So in this example we're just starting a basic collection, running the application, then as soon as the application ends the trace is ended. There's still some overhead in the starting and stopping of the trace but we can filter the results to just those within the lifetime of the application from within WPA. logman must be run in an administrator console, otherwise you get the following error:

Access is denied. 
You're running with a restricted token, try running elevated. 

xperf (

xperf -on Base -buffersize 1024 -minbuffers 400 -stackwalk CSwitch+FileRead+HardFault+PagefaultHard+PageAccess -SetProfInt 1221 & 
superMegaUltra.exe & 
xperf -d C:\benchmark.etl 

-on flags is a list of all of the providers to use for collection. A complete list of the default kernel providers can be obtained by running the following: xperf -providers kf. Predefined groups of flags are also available: xperf -providers kg. In the example we're using the 'Base' group to collect similar data to a run of logman.
-buffersize 1024 -minbuffers 400 configures 400 buffers of 1MB each in size. xperf will put the information it collects into these memory buffers during the trace. Like logman, too few and/or too small buffers results in the loss of some events but you'll be warned if that happens. Too many buffers is a waste of memory. It's a good idea to run a trace with a sensible number of buffers to get an idea of how big the trace file is, then adjusting the number to balance the size of the output and the amount of memory available.

* [Records provided]:
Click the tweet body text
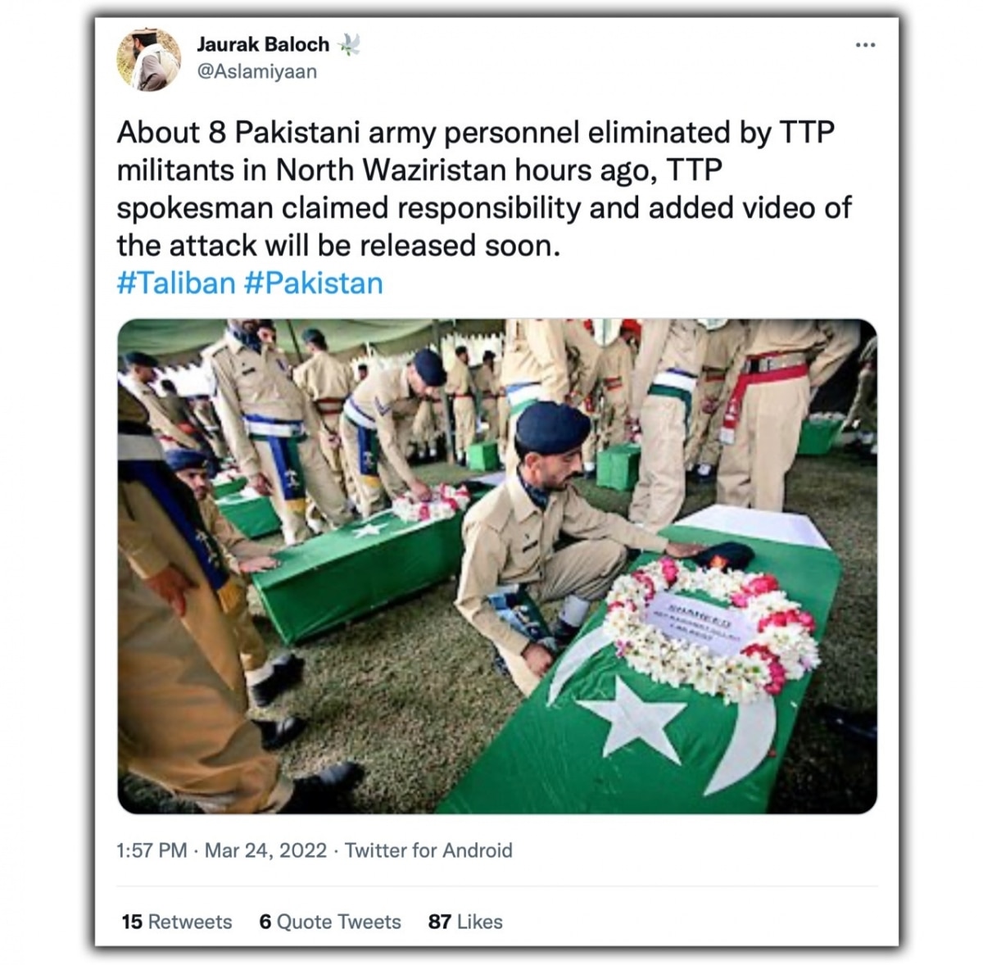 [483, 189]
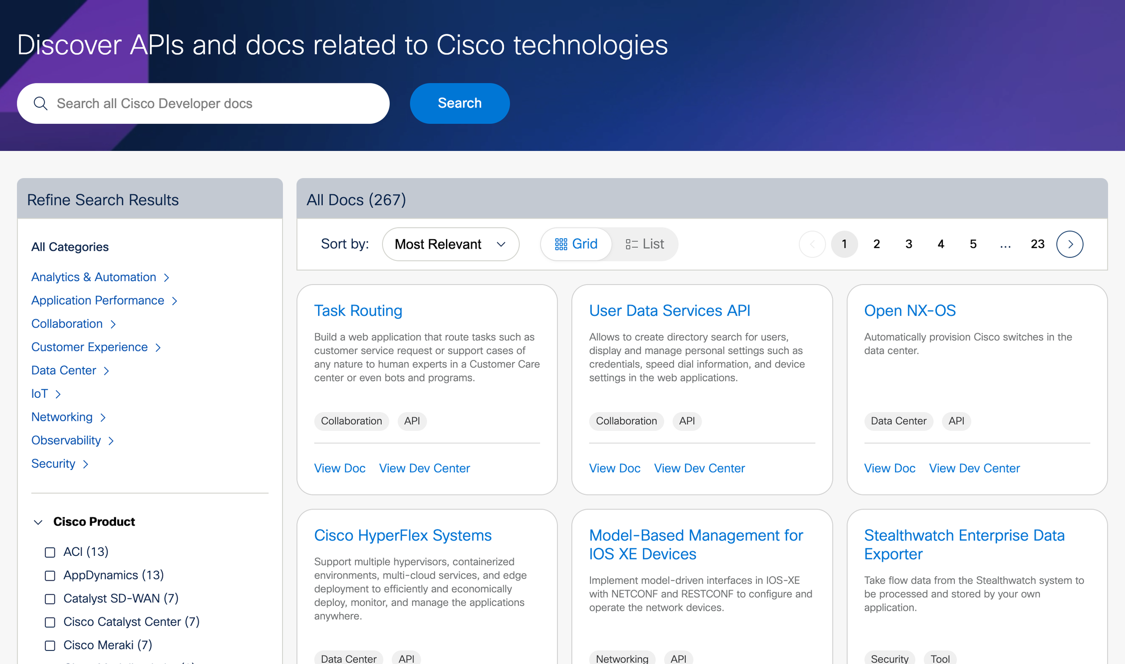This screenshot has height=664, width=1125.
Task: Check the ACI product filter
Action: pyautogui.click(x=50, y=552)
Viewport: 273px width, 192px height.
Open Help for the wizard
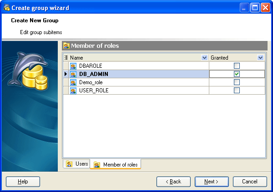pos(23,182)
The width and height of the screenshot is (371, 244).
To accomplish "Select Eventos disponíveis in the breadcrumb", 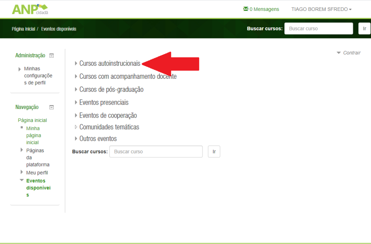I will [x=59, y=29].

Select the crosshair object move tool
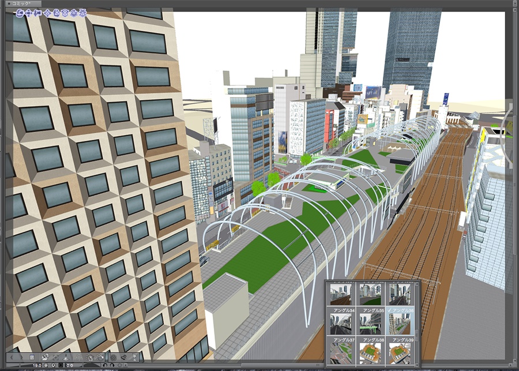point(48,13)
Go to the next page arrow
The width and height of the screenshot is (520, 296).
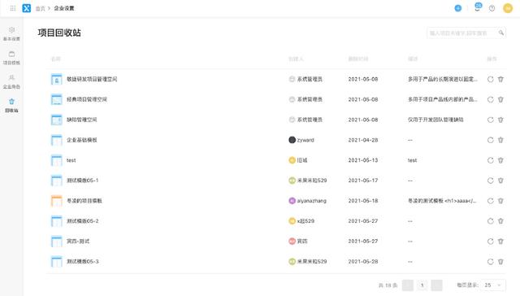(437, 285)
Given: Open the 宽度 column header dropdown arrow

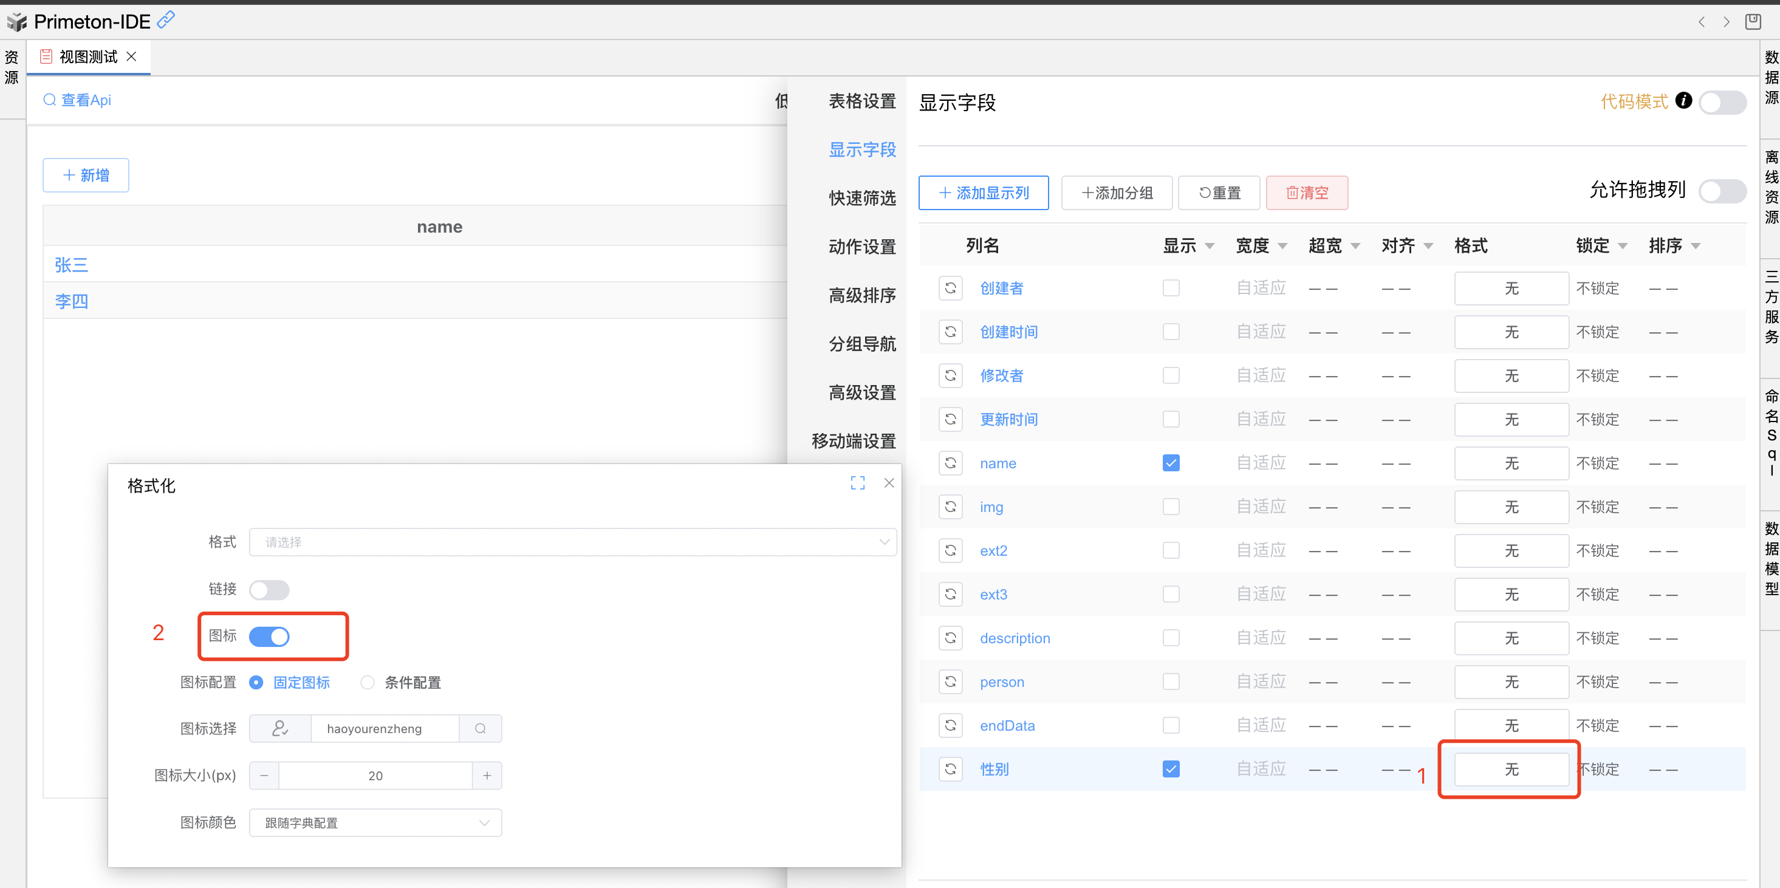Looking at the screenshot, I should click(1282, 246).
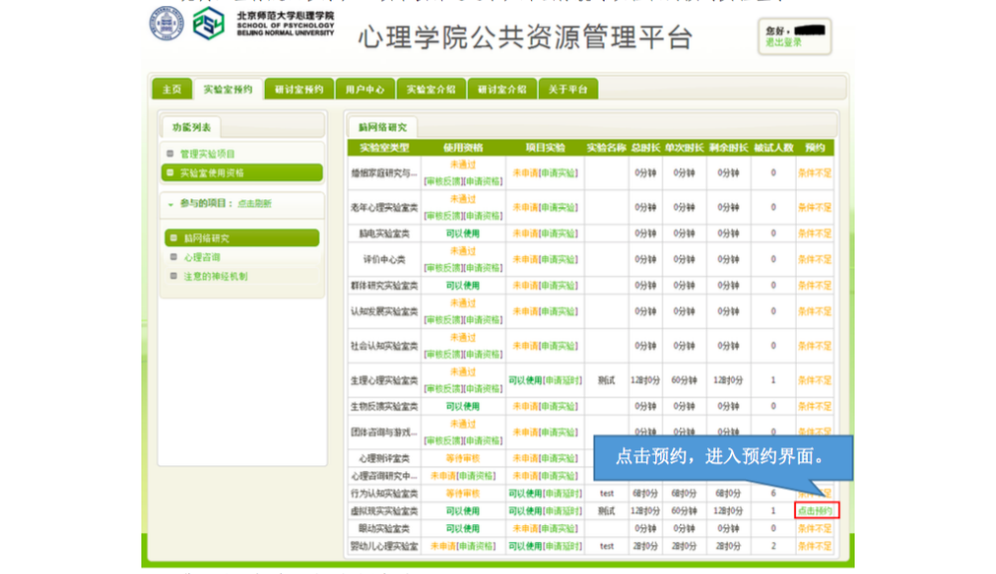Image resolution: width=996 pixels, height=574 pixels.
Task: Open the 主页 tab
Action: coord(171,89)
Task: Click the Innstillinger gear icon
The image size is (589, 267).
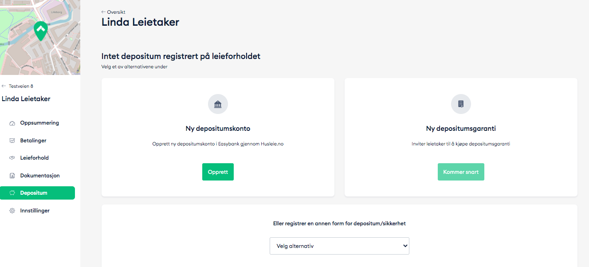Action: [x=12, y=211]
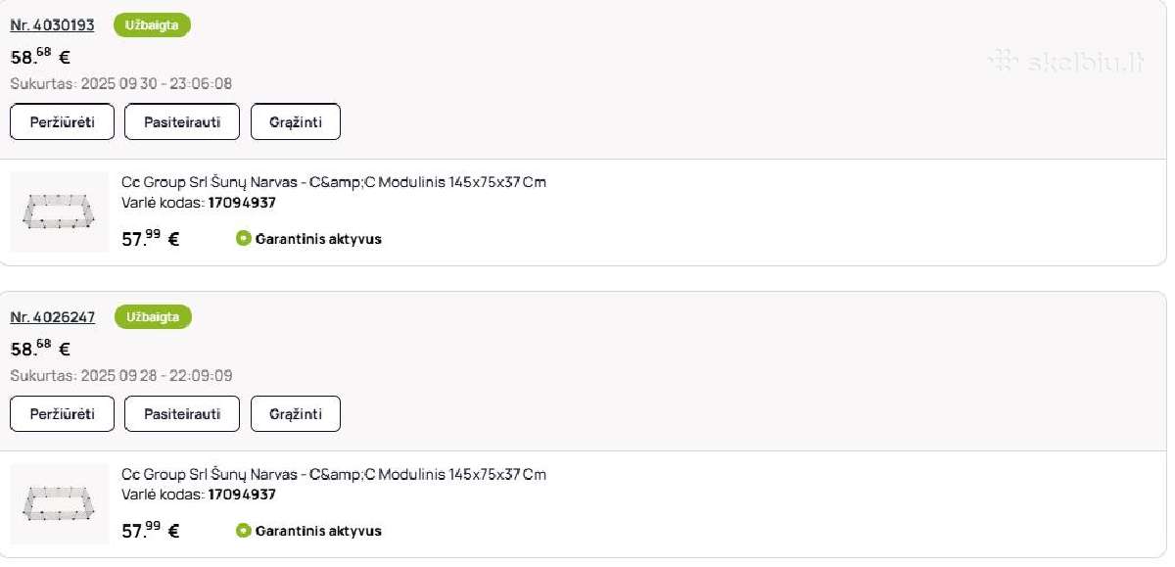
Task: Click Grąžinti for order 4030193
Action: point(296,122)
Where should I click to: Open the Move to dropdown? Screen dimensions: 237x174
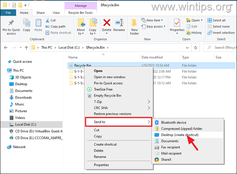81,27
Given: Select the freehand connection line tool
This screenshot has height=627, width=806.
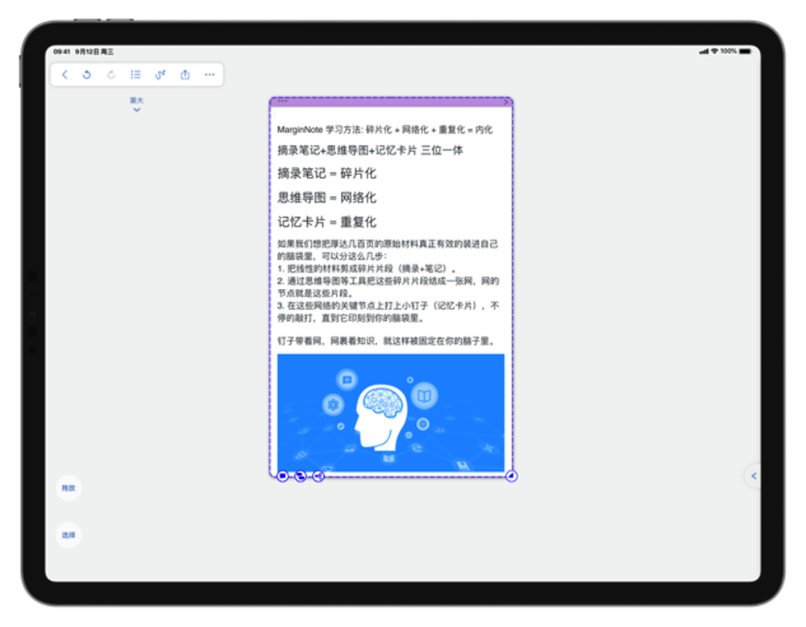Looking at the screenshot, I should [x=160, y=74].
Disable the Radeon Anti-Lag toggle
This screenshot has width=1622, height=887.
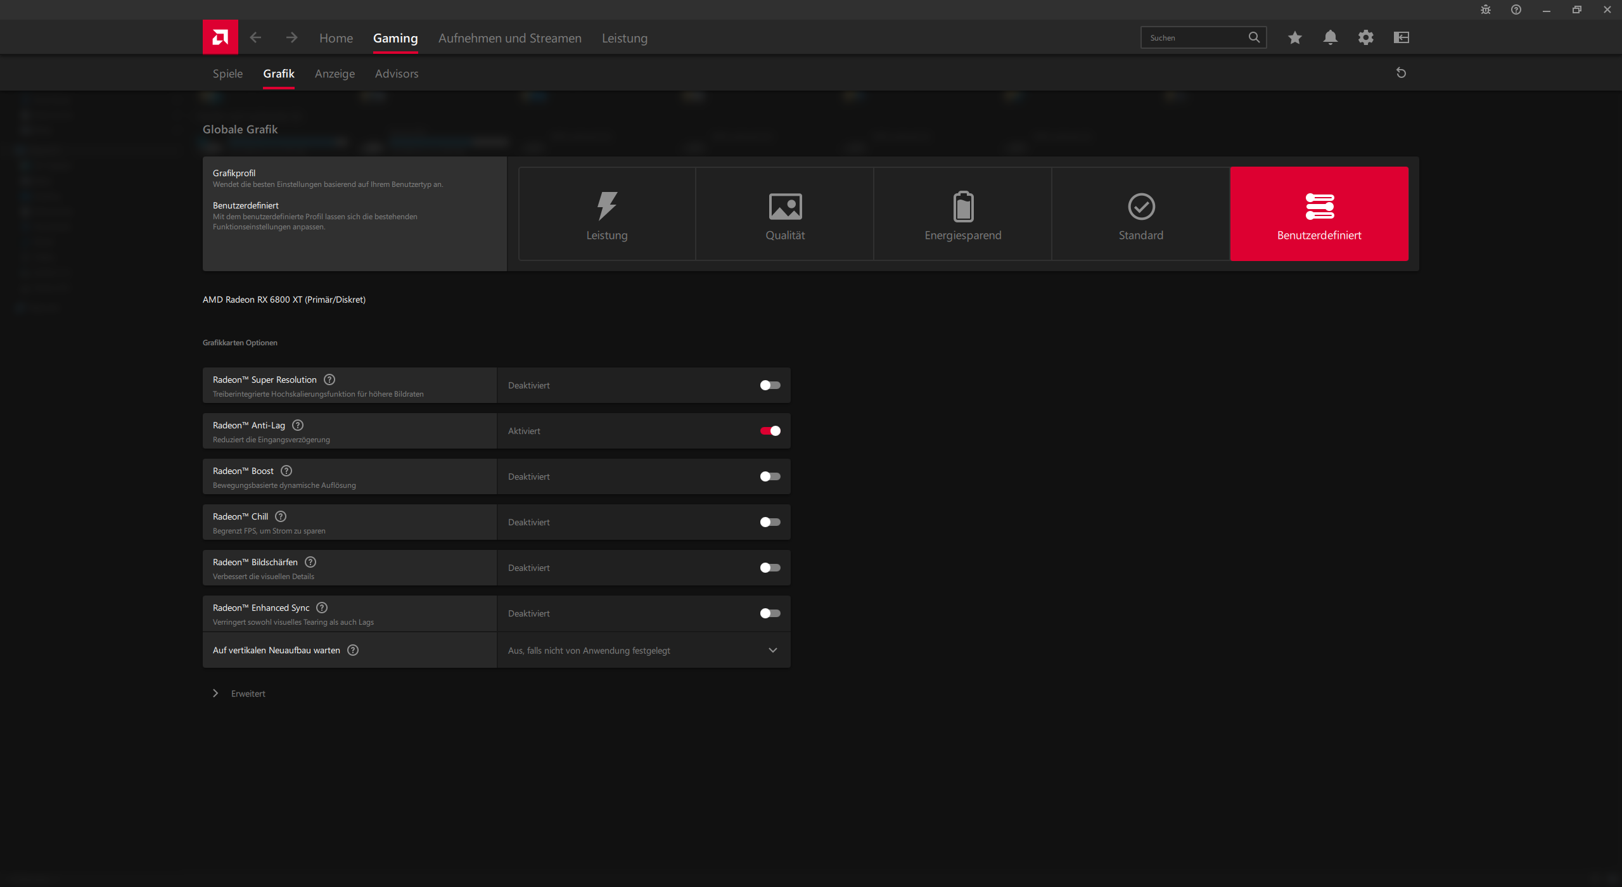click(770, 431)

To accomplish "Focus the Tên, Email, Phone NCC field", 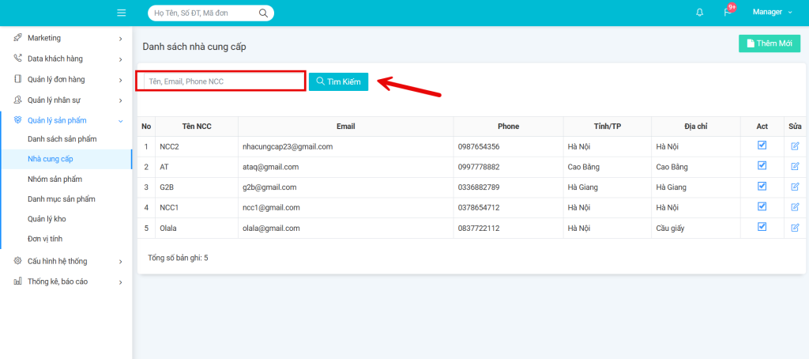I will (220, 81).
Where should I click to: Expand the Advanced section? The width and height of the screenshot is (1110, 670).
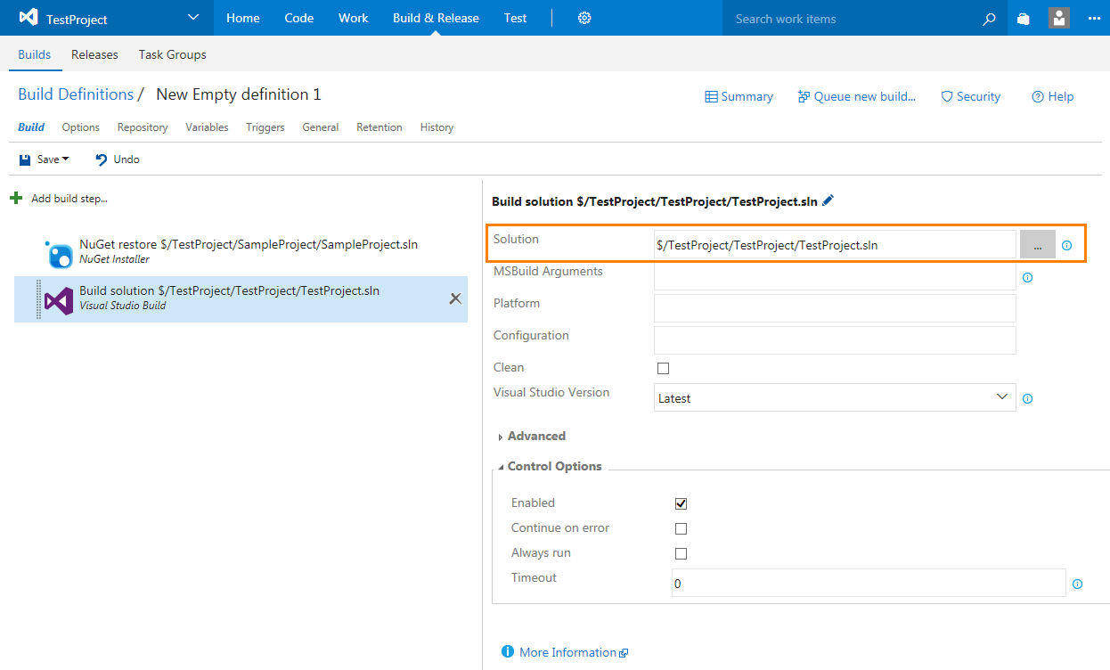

* [Exercise goal]: Please reproduce the tracing passage above word for word, from "So in this example" to "try running elevated.".

* [Full output]:
So in this example we're just starting a basic collection, running the application, then as soon as the application ends the trace is ended. There's still some overhead in the starting and stopping of the trace but we can filter the results to just those within the lifetime of the application from within WPA. logman must be run in an administrator console, otherwise you get the following error:

Access is denied. 
You're running with a restricted token, try running elevated.